Mathematical Formulation
The linear least squares problem can be expressed in matrix form. Consider a set of observations \((x_1, y_1), (x_2, y_2), \ldots, (x_n, y_n)\), where \(x_i\) are the independent variables and \(y_i\) are the dependent variables. The goal is to find the coefficients \(a\) and \(b\) of the linear equation \(y = ax + b\) that minimize the sum of squared residuals:
\[ S = \sum_{i=1}^{n} (y_i - (ax_i + b))^2 \]
In matrix notation, this can be represented as:
\[ \mathbf{y} = \mathbf{X}\mathbf{\beta} + \mathbf{\epsilon} \]
where \(\mathbf{y}\) is the vector of observed values, \(\mathbf{X}\) is the design matrix containing the independent variables, \(\mathbf{\beta}\) is the vector of coefficients, and \(\mathbf{\epsilon}\) is the vector of residuals.
The least squares estimate of \(\mathbf{\beta}\) is given by:
\[ \mathbf{\hat{\beta}} = (\mathbf{X}^T \mathbf{X})^{-1} \mathbf{X}^T \mathbf{y} \]
This solution assumes that the matrix \(\mathbf{X}^T \mathbf{X}\) is invertible, which is generally the case when the columns of \(\mathbf{X}\) are linearly independent.
Properties and Assumptions
Linear least squares estimation relies on several key assumptions:
1. **Linearity**: The relationship between the dependent and independent variables is linear. 2. **Independence**: The residuals are independent of each other. 3. **Homoscedasticity**: The residuals have constant variance. 4. **Normality**: The residuals are normally distributed.

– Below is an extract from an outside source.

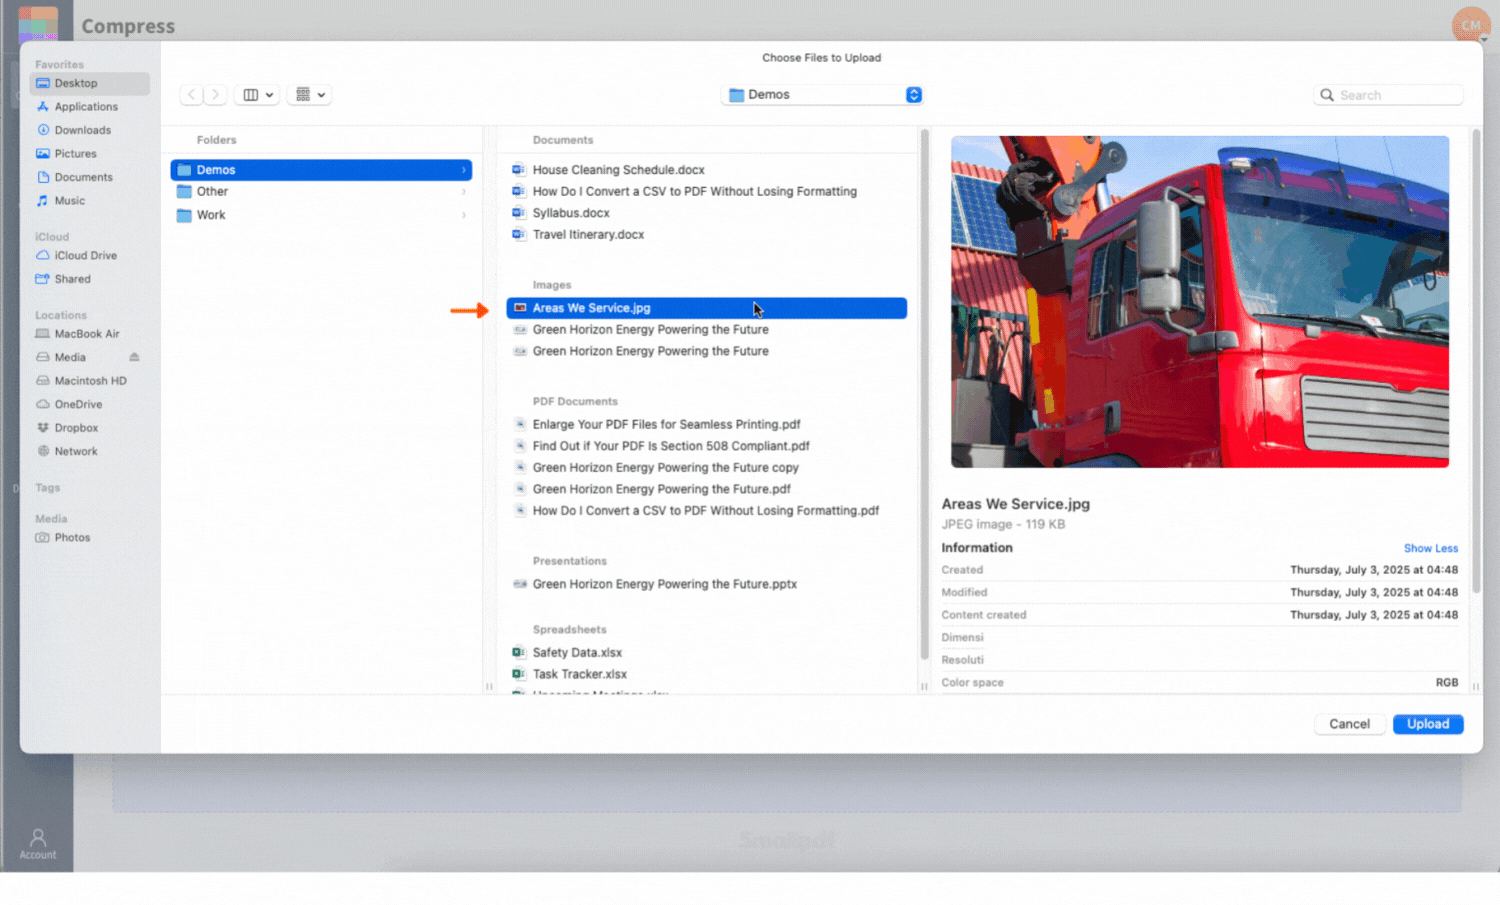Open the Demos location dropdown
1500x905 pixels.
point(821,94)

These assumptions ensure that the least squares estimates are unbiased and have minimum variance among all linear unbiased estimators, a property known as the Gauss-Markov theorem.
Applications
Linear least squares is employed in various fields, including:
- **Econometrics**: To model economic relationships and forecast economic indicators. - **Engineering**: For system identification and control system design. - **Physics**: To fit experimental data to theoretical models. - **Biostatistics**: In clinical trials and epidemiological studies to assess relationships between variables.
Computational Techniques
The computation of linear least squares can be performed using several numerical methods, including:
- **Normal Equations**: Directly solving the matrix equation \((\mathbf{X}^T \mathbf{X}) \mathbf{\hat{\beta}} = \mathbf{X}^T \mathbf{y}\). - **QR Decomposition**: Decomposing the matrix \(\mathbf{X}\) into an orthogonal matrix \(\mathbf{Q}\) and an upper triangular matrix \(\mathbf{R}\), which provides a more stable solution than the normal equations. - **Singular Value Decomposition (SVD)**: Decomposing \(\mathbf{X}\) into matrices \(\mathbf{U}\), \(\mathbf{\Sigma}\), and \(\mathbf{V}^T\), which is particularly useful for ill-conditioned problems.
Extensions and Generalizations
Linear least squares can be extended to handle more complex scenarios:
- **Weighted Least Squares**: Accounts for heteroscedasticity by assigning different weights to different observations. - **Generalized Least Squares**: Addresses correlations between residuals. - **Nonlinear Least Squares**: Used when the relationship between variables is nonlinear, requiring iterative optimization techniques.
Limitations
Despite its widespread use, linear least squares has limitations:
- **Sensitivity to Outliers**: Outliers can disproportionately affect the fit, leading to biased estimates. - **Multicollinearity**: Highly correlated independent variables can inflate the variance of the coefficient estimates. - **Model Specification**: Incorrect model specification can lead to biased and inconsistent estimates.
Conclusion
Linear least squares is a versatile and powerful tool for modeling linear relationships between variables. Its mathematical simplicity and computational efficiency make it a staple in statistical analysis. However, careful consideration of its assumptions and limitations is crucial for accurate and reliable results.